Río de Janeiro (AFP) – «El desafío es acertar con las reacciones», explica Franklim Scheleger, el DJ que le pone «sonido» a los partidos del Fluminense en el estadio de Maracaná desde que el fútbol brasileño se juega sin público a causa de la pandemia del coronavirus.

Scheleger, de 29 años, actuaba como DJ en algunos eventos del club de Río de Janeiro y recibió la invitación para ‘sustituir’ a la afición tricolor en los partidos en casa.

«Me siento muy honrado por estar representando a la afición del equipo de mi corazón. Es una sensación increíble, indescriptible», explicó a la AFP.

Sin la famosa ‘torcida’, los clubes de fútbol brasileños apostaron por los DJ para ambientar sus partidos como locales.

En el caso del Palmeiras, la tarea le corresponde a Marcos Costi, de 38 años, ‘speaker’ oficial del equipo de Sao Paulo.

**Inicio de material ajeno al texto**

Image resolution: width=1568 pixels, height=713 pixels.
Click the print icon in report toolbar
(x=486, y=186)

Para él, compaginar esa labor con la de DJ «fue algo natural».

«En Europa, donde el fútbol empezó antes, comenzaron a poner música electrónica, mecánica, para minimizar la falta de música orgánica de la afición. Era algo ya medio esperado» que lo mismo se hiciera en otros países, afirma.

El famoso apoyo de «la 12» recae ahora en los DJ y en el volumen usado en los partidos.

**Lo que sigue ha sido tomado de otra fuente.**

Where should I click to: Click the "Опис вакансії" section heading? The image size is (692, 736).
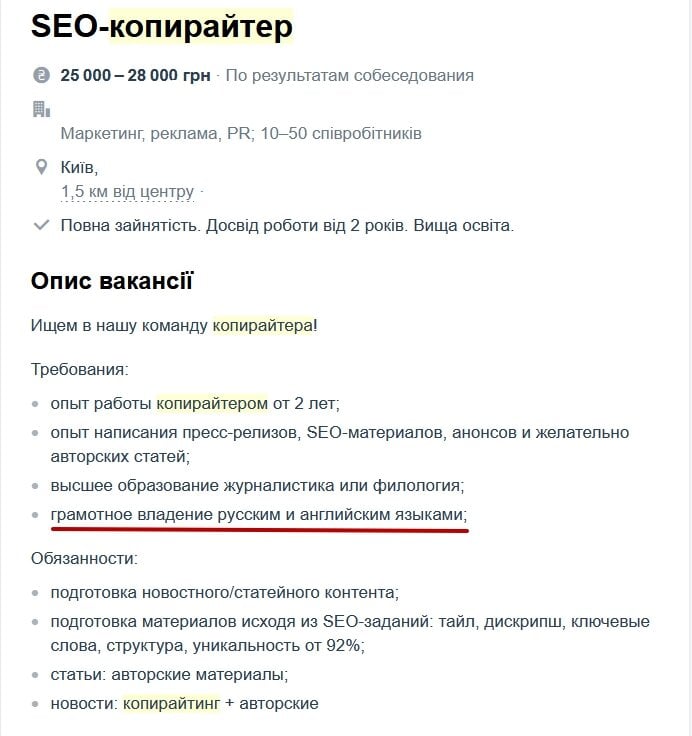point(112,281)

«Cuando el Palmeiras ataca, aumento el volumen. En la tanda de penales de la final del Campeonato Paulista contra el Corinthians, cuando los rivales iban a rematar, subía el volumen para molestar de alguna forma», confiesa Costi al referirse a ese encuentro jugado el mes pasado, que terminó con victoria del ‘Verdao’ desde los once metros.

«Un vacío enorme»

Ambos DJ destacan que ser hinchas del club que representan facilita las cosas a la hora de elegir el ambiente sonoro.

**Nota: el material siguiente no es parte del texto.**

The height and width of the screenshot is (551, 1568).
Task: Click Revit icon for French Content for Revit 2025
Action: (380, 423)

«Yo ya frecuentaba el Maracaná, por lo que tengo experiencia en la grada y esto facilita bastante, porque la afición tiene un canto específico para cada momento del partido. Cuando animan más hay un canto específico, cuando encajamos un gol hay otro para que el equipo no se venga abajo», resalta Scheleger.

Costi revela que trabaja con «quince tipos de sonidos, sin silbidos», que fueron captados por la televisión oficial del club.

«Siempre fui hincha del Palmeiras y sé lo que la hinchada cantaría o cómo se comportaría en cada momento. Claro que es una visión mía, pero creo que es cercana a la realidad», comenta.

Para el DJ de Fluminense, es una alegría inmensa «llevar este apoyo a los jugadores y ser la voz de miles de personas», en tanto que para su homólogo palmeirense la sensación es una mezcla de alegría y tristeza.

«En mi cabeza es muy confuso, me siento un privilegiado por ser el único aficionado en el estadio, pero también es triste, porque un estadio sin afición es de las cosas más tristes que pueden existir. Hay un vacío enorme, una mezcla entre la alegría de estar allá y la tristeza», analiza.

Costi admite que en alguna ocasión exageró con el volumen. «Una vez el propio club me pidió bajar el sonido, porque estaba dificultando las orientaciones del técnico a los jugadores».

Pero destaca que busca ser original, sin fijarse en lo que hacen los demás DJ.

«El Palmeiras tiene en su ADN ser un club de vanguardia, ser el primero en hacer algunas cosas y no intento basarme en los otros, intento tener un punto creativo para que sea una marca del Palmeiras», afirma.